Quindi il dilemma c’è e ci si porrà molte volte in modo drammatico. Infatti, se è vero quello che sostiene David Quammen in Spillover, il coronavirus è solo uno dei tanti virus che hanno fatto e faranno il salto dal mondo animale a quello umano (zoonosi). Vedremo altre epidemie come questa, magari anche con mortalità più elevata, dove il controllo sociale rimarrà per lunghi mesi l’unica contromisura realmente efficace. Affidarsi al buon senso delle persone si è dimostrata una misura inefficace: l’esodo dalle regioni del nord al sud Italia lo ha tragicamente dimostrato. Quindi, tra le varie applicazioni dell’AI alla gestione delle pandemie, quella più efficace è anche quella con impatto maggiore sulle nostre libertà: quella più “maligna” insomma. Se fosse così, dovremmo applicare le stesse misure della Cina anche in Occidente? E se fossimo costretti a farlo, quali garanzie democratiche attuare? Controllo totale solo per il periodo della malattia e poi distruzione dei dati? Autorità di governo europea che vigili sul corretto uso dei dati? È veramente possibile, quando non riusciamo a metterci d’accordo neanche sulle misure minime e sulle mascherine? Chi ci darà risposte di fronte a questi dilemmi?

Conclusioni

Paradossalmente sui temi relativi alla tecnologia non sono i tecnologi nella miglior condizione per dare risposte alle domande etiche e di senso. Io credo che filosofi, giuristi e perché no anche teologi, dovrebbero lavorare insieme ai tecnologi per definire delle regole in particolare per le AI del quadrante 2. Nelle note trovate alcuni riferimenti di studiosi in questi tre ambiti che ho avuto la fortuna di conoscere.

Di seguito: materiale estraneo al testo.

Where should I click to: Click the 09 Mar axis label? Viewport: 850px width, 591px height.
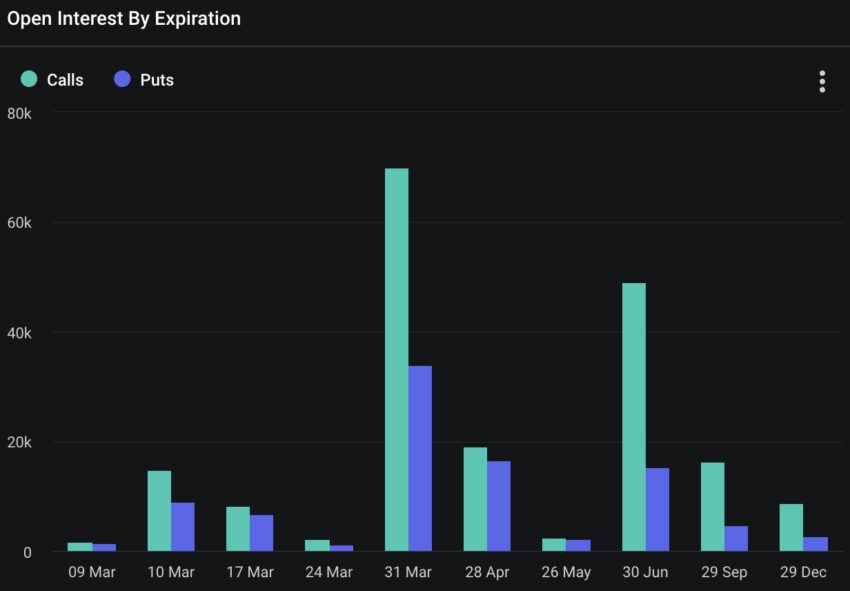[92, 572]
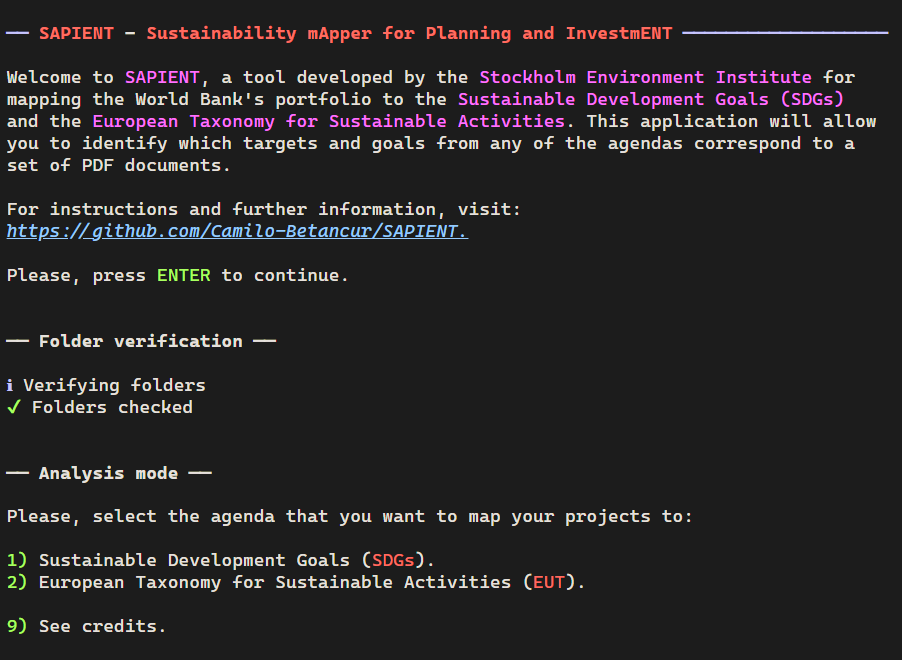Image resolution: width=902 pixels, height=660 pixels.
Task: Click the red EUT abbreviation in option 2
Action: [x=548, y=582]
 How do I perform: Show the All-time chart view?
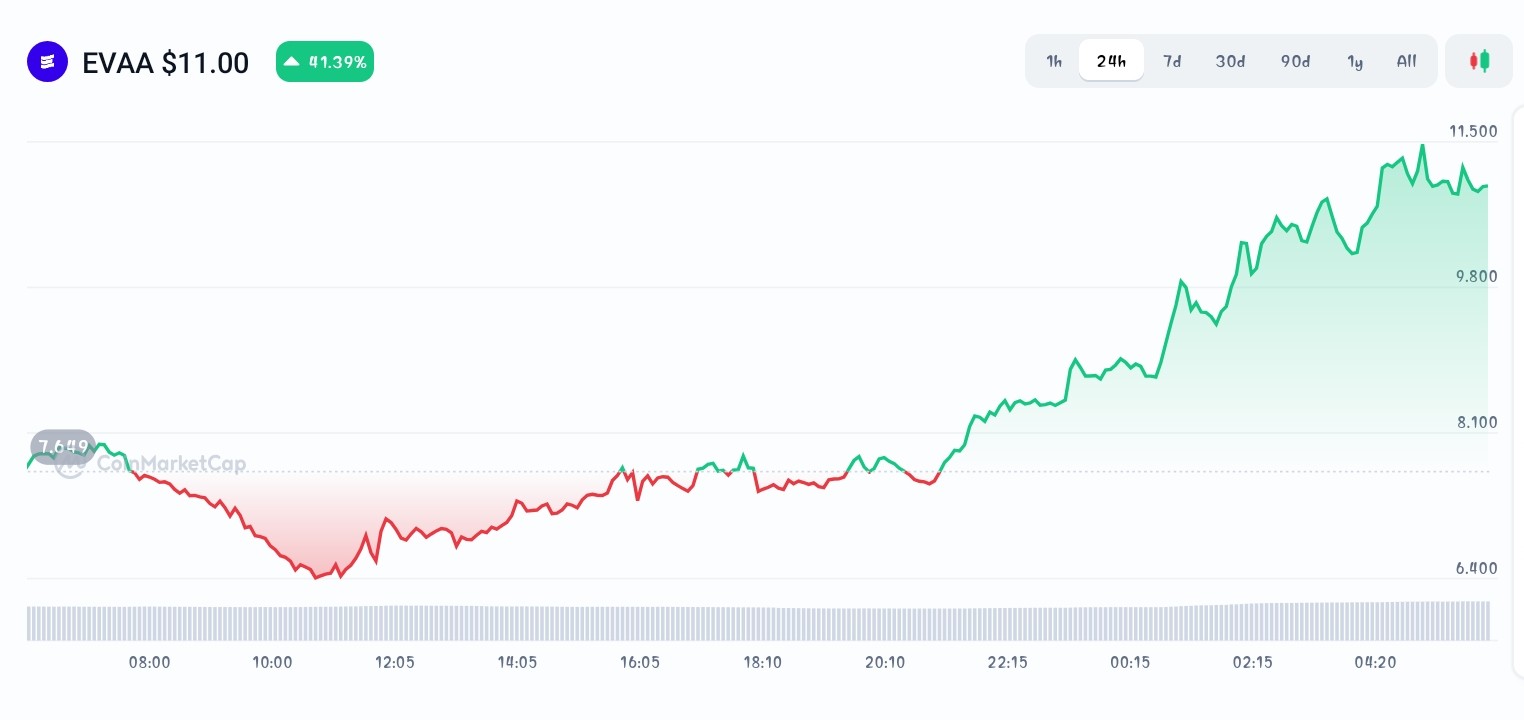click(1406, 61)
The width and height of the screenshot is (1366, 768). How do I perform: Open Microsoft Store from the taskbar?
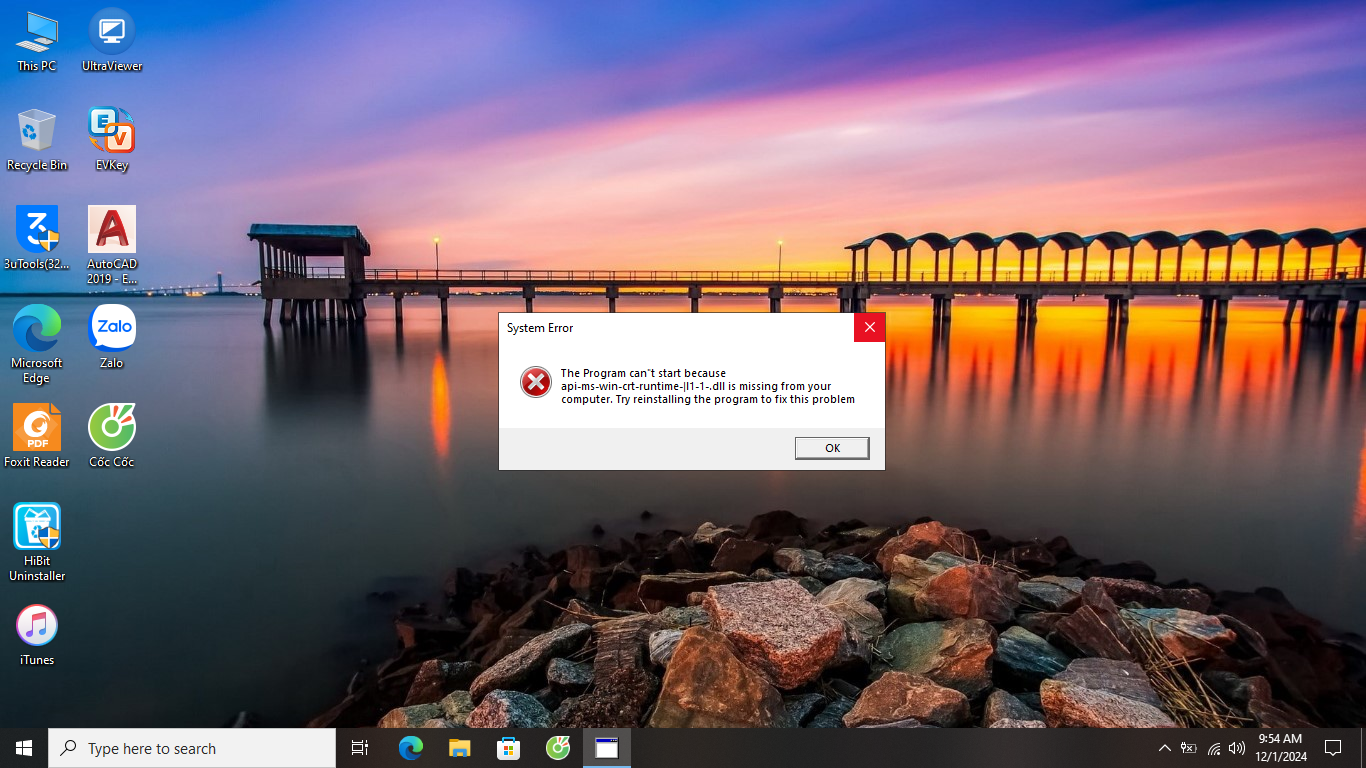[x=508, y=748]
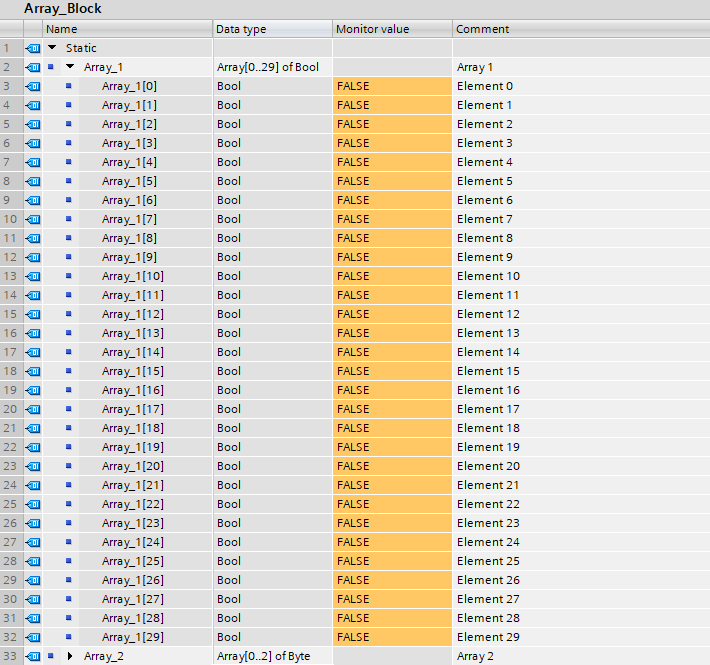Expand the Array_2 tree node
Screen dimensions: 710x665
(70, 656)
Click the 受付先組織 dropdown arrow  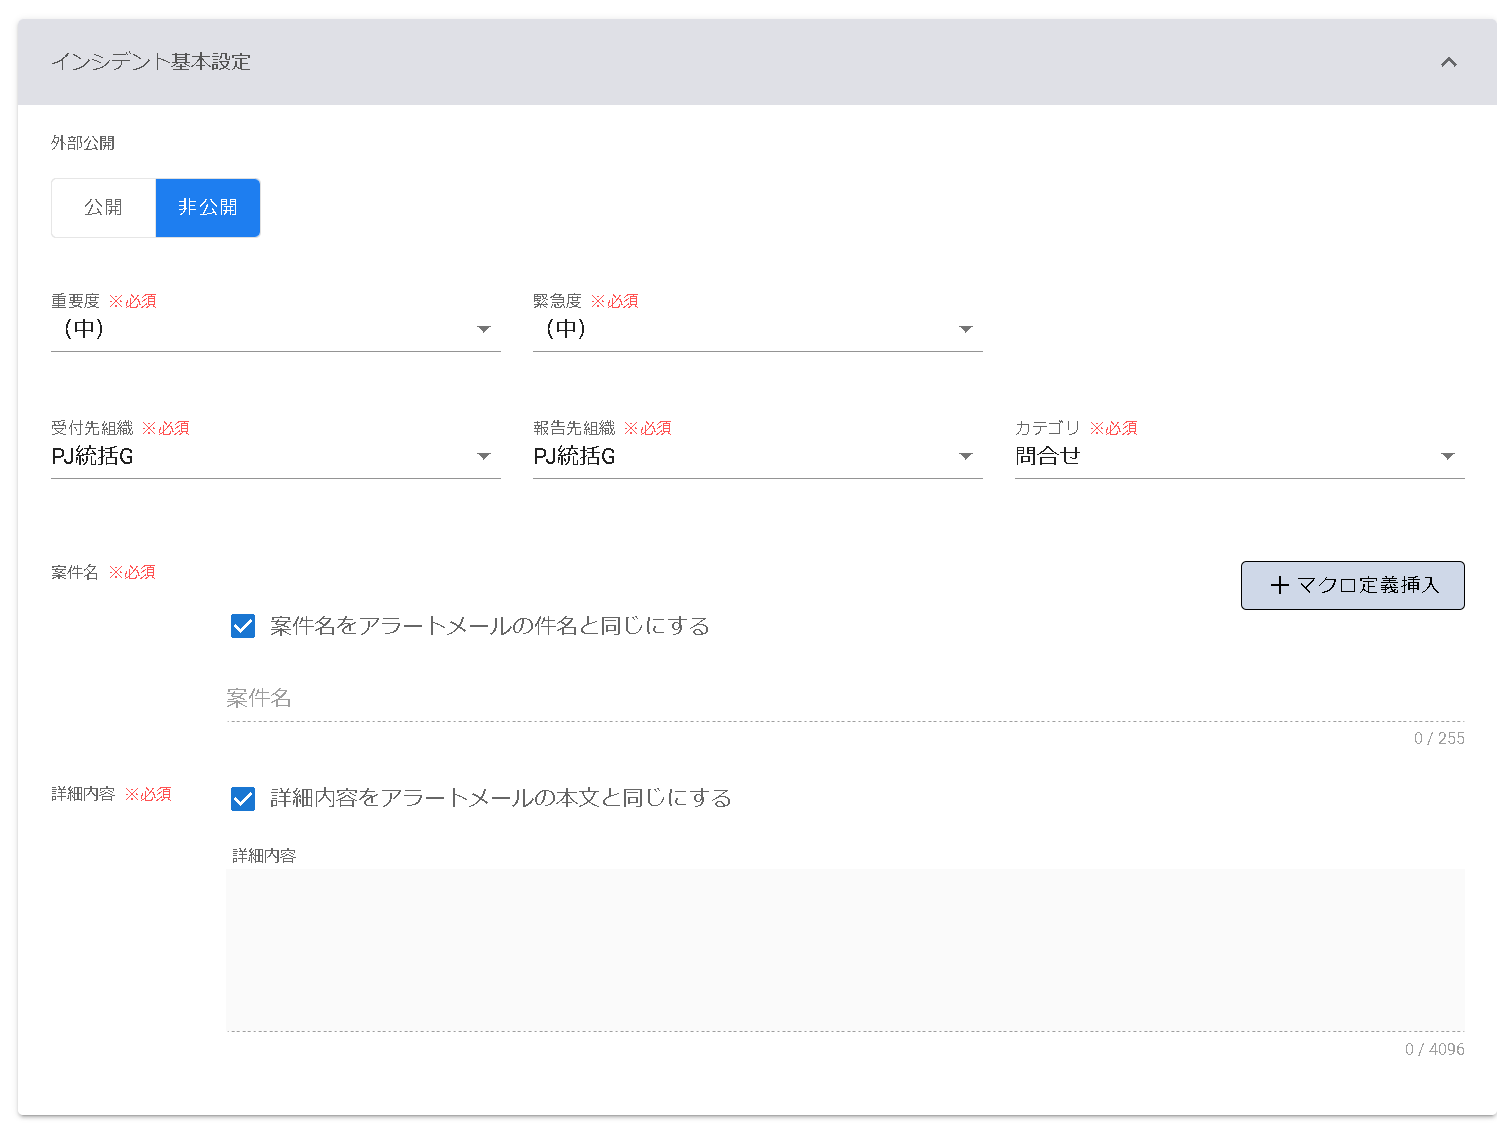[x=484, y=456]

Qualcosa si sta muovendo anche a livello europeo, ma l’esperienza di questi giorni del coronavirus ci insegna che la realtà si muove spesso a una velocità maggiore rispetto a quello che ci aspettiamo. Quello che sta accadendo nella sanità, nello smart working e nell’elearning dimostra che nella crisi chi aveva lavorato bene prima reagisce al meglio, chi improvvisa rischia molto. Sull’intelligenza artificiale vale lo stesso: la realtà ci metterà di fronte a momenti di crisi importanti, dove dovremo scegliere in pochi giorni o poche ore se applicare algoritmi di controllo sociale oppure no. Se avremo definito prima le regole, il contesto etico e giuridico, saremo pronti ad affrontare la realtà, altrimenti improvviseremo. E su certi temi non è accettabile improvvisare.